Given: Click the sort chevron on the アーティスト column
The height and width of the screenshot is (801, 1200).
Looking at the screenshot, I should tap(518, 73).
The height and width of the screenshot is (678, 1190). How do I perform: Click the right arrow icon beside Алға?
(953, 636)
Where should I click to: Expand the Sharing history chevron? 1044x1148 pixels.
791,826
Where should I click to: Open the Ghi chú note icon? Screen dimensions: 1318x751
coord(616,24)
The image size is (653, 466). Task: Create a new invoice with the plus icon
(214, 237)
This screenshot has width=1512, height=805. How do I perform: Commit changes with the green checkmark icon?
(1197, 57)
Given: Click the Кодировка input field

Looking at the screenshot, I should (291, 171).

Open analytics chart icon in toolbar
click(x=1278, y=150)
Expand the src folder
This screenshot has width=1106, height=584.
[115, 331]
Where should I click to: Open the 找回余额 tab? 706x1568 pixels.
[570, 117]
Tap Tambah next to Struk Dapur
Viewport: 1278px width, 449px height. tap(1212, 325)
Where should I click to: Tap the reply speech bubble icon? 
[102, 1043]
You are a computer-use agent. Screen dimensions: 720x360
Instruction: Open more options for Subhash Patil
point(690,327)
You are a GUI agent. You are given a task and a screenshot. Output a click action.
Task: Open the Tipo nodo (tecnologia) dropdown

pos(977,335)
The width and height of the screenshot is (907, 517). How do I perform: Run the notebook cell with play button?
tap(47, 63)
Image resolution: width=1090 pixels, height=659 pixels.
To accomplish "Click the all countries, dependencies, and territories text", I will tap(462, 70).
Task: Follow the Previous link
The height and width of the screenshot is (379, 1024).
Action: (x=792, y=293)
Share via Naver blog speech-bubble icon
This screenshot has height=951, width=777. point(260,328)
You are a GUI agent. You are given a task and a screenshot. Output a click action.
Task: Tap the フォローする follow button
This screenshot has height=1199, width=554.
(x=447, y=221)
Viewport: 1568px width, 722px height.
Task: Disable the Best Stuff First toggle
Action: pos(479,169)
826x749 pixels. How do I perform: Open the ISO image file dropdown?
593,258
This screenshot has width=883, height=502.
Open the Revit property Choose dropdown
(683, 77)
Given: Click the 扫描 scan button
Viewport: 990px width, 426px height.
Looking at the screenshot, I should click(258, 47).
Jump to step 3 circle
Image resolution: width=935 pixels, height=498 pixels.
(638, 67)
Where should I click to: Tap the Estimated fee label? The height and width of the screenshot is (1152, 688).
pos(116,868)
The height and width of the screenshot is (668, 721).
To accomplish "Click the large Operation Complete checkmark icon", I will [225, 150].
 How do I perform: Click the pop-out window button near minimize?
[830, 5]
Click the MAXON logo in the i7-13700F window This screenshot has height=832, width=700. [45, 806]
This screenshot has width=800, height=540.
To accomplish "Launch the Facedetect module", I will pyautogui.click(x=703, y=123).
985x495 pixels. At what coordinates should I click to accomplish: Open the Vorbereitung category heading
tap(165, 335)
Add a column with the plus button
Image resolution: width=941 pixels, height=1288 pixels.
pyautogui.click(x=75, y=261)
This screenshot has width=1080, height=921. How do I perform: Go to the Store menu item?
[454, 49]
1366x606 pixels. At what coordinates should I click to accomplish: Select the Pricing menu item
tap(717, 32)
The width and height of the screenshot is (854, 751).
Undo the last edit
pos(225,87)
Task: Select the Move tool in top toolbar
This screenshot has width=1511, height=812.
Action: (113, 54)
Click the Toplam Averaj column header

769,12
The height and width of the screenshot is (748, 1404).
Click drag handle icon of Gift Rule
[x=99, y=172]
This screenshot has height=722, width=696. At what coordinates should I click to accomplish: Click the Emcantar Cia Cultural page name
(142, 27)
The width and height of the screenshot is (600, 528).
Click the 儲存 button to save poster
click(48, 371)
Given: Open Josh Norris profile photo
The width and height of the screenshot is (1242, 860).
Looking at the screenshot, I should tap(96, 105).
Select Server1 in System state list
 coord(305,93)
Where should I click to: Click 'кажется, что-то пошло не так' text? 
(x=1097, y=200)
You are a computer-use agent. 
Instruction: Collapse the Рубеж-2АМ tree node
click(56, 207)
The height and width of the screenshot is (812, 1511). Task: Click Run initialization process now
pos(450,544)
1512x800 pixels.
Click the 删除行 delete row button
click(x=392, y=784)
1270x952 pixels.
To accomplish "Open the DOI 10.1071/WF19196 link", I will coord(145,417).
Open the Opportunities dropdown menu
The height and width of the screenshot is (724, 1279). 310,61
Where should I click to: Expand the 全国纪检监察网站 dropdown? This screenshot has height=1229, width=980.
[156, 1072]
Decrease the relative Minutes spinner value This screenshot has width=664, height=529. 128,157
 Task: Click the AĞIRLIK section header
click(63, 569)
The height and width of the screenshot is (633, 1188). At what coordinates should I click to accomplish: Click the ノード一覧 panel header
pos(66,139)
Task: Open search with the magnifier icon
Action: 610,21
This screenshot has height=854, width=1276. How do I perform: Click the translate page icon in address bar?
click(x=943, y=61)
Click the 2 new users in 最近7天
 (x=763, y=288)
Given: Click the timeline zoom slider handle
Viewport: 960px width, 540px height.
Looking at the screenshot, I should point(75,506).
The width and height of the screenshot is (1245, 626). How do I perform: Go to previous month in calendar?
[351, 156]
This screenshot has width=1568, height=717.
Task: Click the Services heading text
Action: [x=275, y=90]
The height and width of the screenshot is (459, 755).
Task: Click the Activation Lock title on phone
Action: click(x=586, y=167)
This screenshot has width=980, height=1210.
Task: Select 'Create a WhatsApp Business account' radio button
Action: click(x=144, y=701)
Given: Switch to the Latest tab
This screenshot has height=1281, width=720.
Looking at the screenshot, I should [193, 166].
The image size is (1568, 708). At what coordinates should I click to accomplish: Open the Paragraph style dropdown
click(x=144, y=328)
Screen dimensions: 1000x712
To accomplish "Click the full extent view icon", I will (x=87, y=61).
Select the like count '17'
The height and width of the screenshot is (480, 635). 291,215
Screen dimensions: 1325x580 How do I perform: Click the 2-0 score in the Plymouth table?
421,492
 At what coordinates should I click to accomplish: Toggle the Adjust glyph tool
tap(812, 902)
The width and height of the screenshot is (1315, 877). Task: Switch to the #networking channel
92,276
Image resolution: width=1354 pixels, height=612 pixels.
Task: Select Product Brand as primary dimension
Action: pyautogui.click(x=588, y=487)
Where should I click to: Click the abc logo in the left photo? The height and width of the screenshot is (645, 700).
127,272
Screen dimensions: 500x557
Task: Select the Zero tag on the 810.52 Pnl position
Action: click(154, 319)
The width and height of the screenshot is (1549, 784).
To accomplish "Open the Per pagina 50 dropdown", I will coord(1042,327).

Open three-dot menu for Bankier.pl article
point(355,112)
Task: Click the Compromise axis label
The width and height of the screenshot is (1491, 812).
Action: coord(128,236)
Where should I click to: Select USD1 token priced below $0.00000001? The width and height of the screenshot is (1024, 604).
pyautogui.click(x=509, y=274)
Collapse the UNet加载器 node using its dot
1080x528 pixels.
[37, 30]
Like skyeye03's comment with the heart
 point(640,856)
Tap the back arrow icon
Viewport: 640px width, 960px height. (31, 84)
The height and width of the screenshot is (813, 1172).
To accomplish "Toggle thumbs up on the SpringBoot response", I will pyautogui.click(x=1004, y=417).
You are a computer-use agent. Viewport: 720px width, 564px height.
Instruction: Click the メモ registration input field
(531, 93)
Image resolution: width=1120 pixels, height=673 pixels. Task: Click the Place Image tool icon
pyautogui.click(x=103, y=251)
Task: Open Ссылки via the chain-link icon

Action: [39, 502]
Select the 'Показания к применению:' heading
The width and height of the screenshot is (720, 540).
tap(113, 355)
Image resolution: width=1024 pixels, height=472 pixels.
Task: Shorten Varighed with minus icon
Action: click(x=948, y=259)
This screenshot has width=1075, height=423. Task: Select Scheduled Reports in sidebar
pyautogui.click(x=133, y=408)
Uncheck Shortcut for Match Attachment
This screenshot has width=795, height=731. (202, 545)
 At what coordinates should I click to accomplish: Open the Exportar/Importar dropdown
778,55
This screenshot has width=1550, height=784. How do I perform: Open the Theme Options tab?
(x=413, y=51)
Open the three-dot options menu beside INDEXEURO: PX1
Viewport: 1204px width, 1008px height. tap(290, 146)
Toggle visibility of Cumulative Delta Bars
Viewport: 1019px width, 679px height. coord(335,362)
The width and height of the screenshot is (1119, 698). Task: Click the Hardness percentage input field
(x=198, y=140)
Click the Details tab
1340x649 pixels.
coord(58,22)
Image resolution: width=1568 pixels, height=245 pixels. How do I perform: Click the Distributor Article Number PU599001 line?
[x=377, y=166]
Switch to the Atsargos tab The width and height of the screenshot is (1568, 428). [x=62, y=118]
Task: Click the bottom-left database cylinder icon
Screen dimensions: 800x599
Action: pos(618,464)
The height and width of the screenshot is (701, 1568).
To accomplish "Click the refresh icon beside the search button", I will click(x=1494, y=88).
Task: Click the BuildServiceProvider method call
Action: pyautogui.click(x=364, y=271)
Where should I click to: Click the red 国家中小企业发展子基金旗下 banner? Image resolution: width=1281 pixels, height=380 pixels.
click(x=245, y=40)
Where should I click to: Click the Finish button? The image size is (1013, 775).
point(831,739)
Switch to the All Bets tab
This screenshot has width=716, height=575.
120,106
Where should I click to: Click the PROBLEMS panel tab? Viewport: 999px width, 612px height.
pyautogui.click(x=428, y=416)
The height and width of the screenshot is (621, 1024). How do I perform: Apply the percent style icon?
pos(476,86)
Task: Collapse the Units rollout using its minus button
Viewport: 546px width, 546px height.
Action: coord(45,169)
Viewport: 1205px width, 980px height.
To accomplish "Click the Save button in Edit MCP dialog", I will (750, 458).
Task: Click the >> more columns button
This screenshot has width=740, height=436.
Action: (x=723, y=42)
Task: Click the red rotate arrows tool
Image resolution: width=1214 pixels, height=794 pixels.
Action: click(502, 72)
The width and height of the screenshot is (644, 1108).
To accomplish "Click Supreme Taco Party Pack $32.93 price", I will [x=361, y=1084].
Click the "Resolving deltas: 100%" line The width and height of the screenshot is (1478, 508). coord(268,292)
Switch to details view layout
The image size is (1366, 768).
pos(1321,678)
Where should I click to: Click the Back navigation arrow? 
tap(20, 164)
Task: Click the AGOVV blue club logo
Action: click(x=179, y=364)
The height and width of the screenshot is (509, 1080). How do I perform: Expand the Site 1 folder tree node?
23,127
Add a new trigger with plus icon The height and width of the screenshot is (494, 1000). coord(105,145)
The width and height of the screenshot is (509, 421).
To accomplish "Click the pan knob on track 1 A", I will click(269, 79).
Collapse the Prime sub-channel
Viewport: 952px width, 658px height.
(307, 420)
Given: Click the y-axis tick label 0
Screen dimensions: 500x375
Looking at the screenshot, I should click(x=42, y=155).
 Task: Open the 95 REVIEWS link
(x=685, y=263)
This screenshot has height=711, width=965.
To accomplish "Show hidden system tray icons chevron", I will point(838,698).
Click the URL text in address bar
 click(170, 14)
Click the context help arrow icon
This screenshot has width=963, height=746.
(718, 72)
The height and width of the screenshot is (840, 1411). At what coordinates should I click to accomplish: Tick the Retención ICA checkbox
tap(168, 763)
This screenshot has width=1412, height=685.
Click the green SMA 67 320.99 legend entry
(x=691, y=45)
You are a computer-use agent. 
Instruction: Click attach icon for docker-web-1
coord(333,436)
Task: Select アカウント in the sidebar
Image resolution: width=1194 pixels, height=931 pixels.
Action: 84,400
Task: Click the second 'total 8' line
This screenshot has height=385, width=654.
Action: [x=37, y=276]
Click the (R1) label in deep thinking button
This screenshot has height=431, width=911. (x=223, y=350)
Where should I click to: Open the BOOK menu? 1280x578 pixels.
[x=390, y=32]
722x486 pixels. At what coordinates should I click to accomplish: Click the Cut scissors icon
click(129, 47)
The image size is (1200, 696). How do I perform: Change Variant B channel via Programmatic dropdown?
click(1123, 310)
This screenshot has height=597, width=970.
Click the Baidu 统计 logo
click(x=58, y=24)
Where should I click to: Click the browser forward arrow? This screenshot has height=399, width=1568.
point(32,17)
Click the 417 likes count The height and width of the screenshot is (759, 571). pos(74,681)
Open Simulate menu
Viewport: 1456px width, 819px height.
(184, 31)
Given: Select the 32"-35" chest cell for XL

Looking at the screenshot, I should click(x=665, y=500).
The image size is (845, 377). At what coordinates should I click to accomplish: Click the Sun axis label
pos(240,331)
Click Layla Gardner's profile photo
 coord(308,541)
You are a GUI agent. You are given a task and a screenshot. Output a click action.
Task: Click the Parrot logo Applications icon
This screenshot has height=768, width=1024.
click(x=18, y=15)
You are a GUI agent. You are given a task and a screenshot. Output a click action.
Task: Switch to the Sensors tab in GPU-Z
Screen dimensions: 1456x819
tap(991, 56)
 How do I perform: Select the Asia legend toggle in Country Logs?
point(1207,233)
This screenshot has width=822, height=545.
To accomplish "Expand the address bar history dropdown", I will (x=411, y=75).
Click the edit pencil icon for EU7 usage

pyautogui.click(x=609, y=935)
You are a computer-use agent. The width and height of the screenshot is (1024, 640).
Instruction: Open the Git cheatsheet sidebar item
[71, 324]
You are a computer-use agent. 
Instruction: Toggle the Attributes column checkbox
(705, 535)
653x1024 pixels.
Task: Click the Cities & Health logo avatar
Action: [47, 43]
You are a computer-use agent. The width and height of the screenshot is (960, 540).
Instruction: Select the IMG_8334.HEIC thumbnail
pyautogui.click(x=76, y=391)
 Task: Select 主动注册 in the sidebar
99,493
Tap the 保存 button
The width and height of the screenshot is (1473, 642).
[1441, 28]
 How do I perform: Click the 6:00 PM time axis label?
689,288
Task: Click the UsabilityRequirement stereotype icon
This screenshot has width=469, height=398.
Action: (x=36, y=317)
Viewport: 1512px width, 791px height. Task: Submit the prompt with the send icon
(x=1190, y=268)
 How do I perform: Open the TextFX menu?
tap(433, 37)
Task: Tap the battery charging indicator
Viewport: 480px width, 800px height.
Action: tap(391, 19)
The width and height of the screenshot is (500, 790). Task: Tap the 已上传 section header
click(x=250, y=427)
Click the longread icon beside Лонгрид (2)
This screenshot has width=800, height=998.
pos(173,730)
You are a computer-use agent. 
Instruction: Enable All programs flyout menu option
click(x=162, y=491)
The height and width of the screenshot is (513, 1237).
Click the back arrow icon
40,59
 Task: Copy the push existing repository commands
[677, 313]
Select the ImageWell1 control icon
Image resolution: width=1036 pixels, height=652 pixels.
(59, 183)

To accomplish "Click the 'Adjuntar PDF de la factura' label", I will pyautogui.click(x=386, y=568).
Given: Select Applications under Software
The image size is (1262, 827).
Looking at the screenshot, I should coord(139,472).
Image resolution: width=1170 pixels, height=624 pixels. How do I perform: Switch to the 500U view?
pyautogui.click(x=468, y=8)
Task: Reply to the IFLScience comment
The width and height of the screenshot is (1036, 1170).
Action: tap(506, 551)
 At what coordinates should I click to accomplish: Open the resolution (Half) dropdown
++++++++++++++++++++
- REQUIREMENT -
From the listing above, copy out each line where the word "using" appears.

- WORKED SOLUTION -
Collapse the UNet加载器 node using its dot
Task: Collapse the Units rollout using its minus button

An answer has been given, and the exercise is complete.